It’s not just because the Patriots, fresh off a bye week, are a 7-1 powerhouse in a league where just about everybody else is either 4-5 or 5-4. The challenge of going on the road and taking on a 7-1 team used to make the Seahawks’ mouths water.
Maybe that’s still the case. Maybe the Hawks will be dialed up for the task, capable of believing their trademark formula for success during the Pete Carroll Era — staunch defense and a clock-eating ground attack — can be rediscovered because it’s how they roll.
And wow, what a roll: Over their last 96 games, the Seahawks have entered the fourth quarter either leading or within at least one score of the lead. It is the longest such streak in NFL history.

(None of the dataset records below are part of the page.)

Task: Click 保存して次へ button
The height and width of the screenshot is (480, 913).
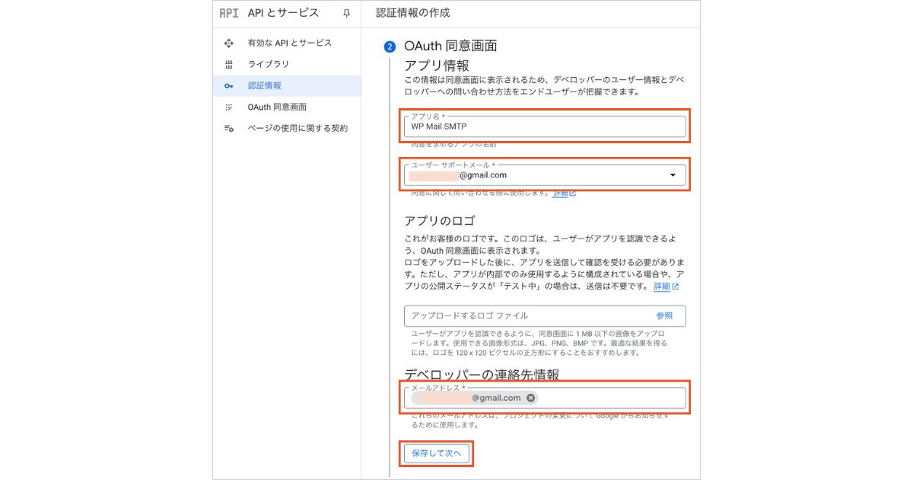Action: click(437, 453)
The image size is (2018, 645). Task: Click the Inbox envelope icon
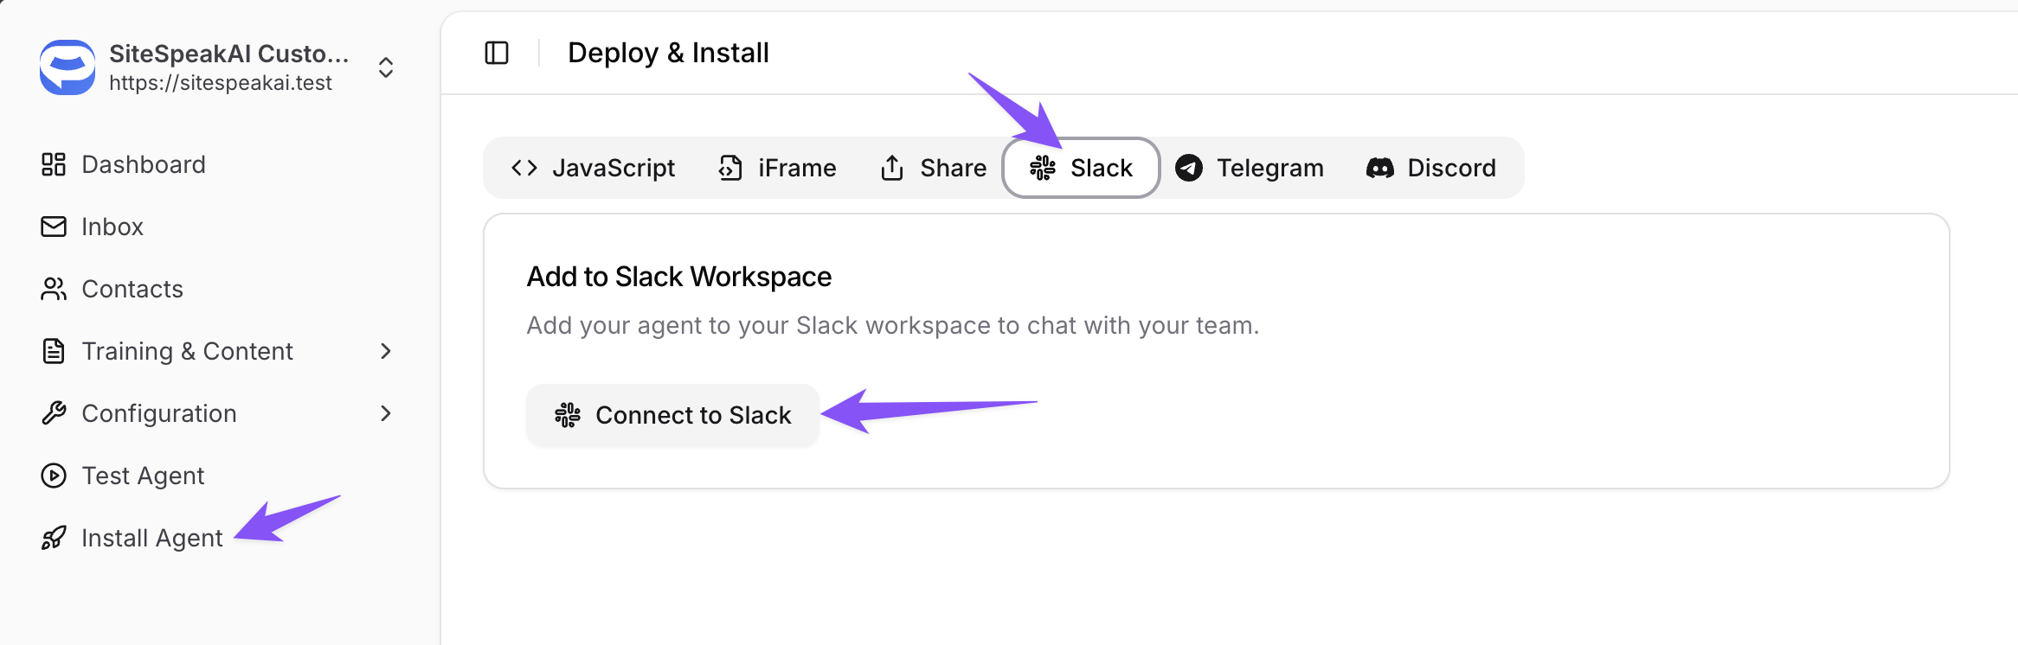click(54, 227)
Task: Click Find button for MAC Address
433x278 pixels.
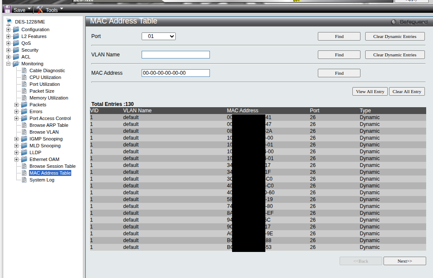Action: 339,73
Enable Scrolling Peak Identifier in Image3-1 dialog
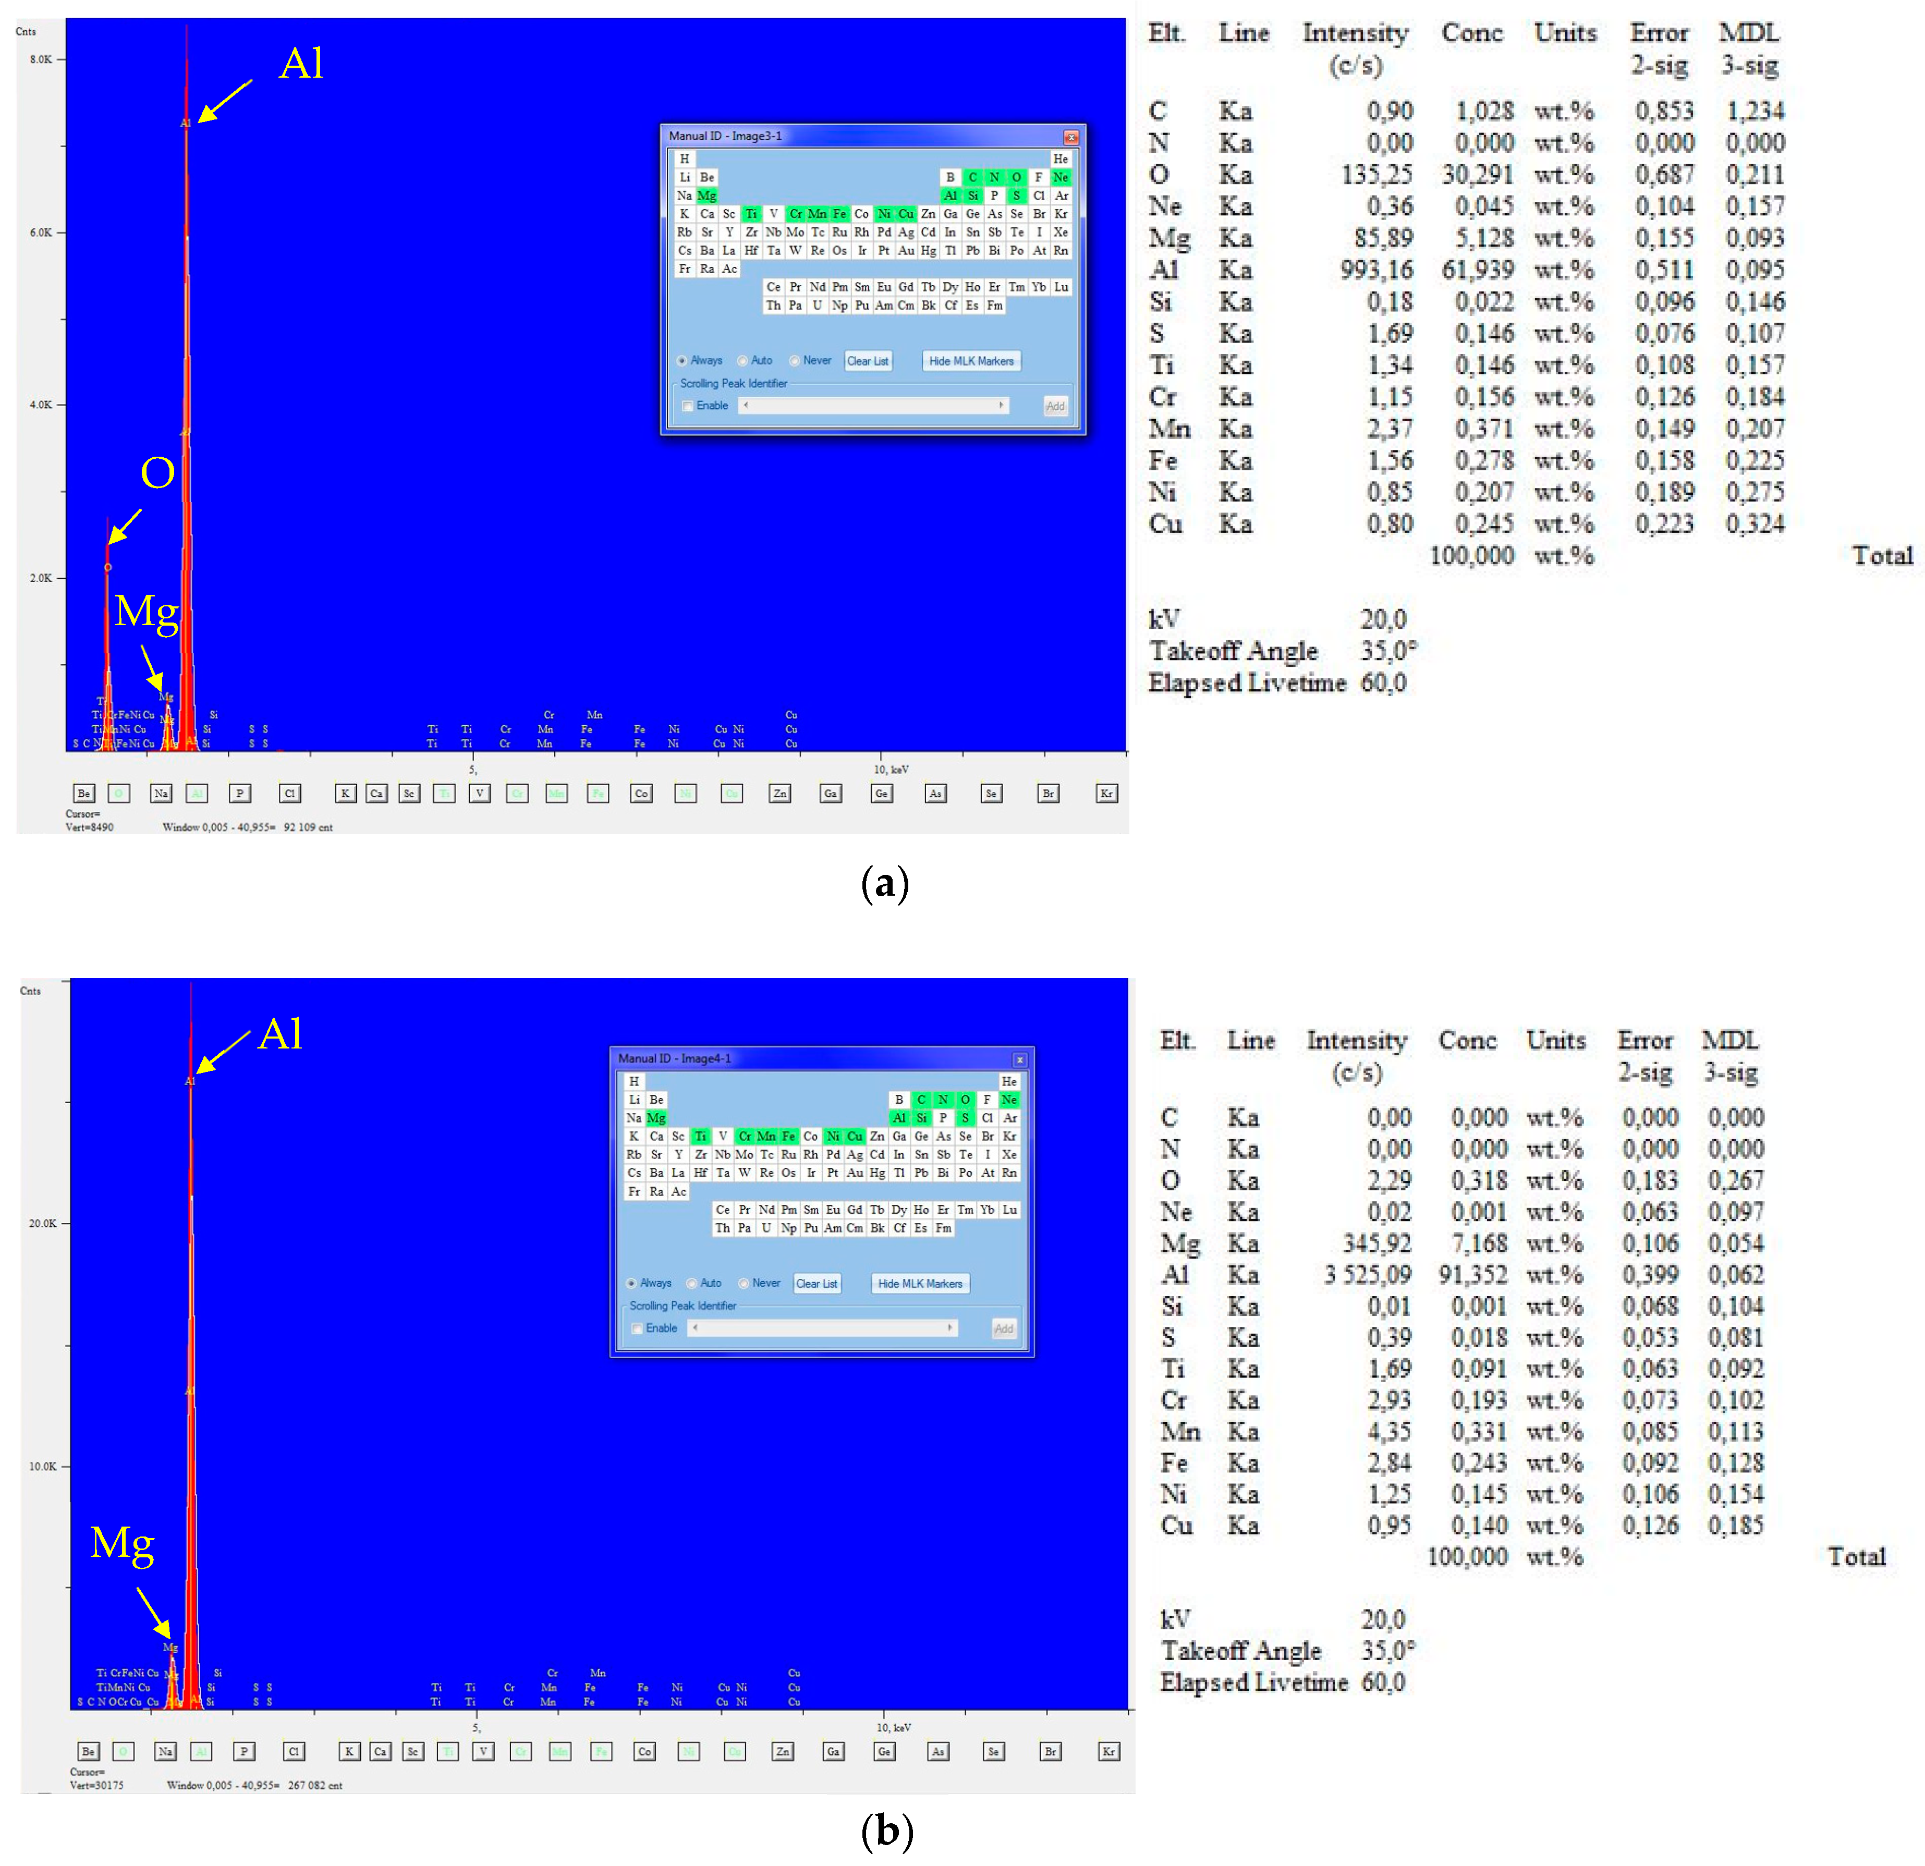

They haven’t been beaten by more than 10 points since Oct. 23, 2011 — a full year before the last presidential election. Carroll’s Seahawks don’t always win, tradition tells us, but when they lose, it’s never by much.
I suspect this proud distinction is about to be erased by the kind of knockout punch that turned the once-invincible heavyweight champ Mike Tyson into, well, vincible.
A team unable to make third-and-long stops on defense or third-and-short runs on offense can rely on prime-time magic, home-field karma, inexplicable officiating and opponents with esteem issues for only so long.
Buffalo controlled the ball more than 40 minutes Monday night. The Bills enjoyed virtually every advantage on the stat page except the only one that counts — the score — because they aren’t adept at finishing the deal.
Some bad news: The Patriots are very good at finishing the deal. Some worse news: The deal figures to be done long before the fourth quarter.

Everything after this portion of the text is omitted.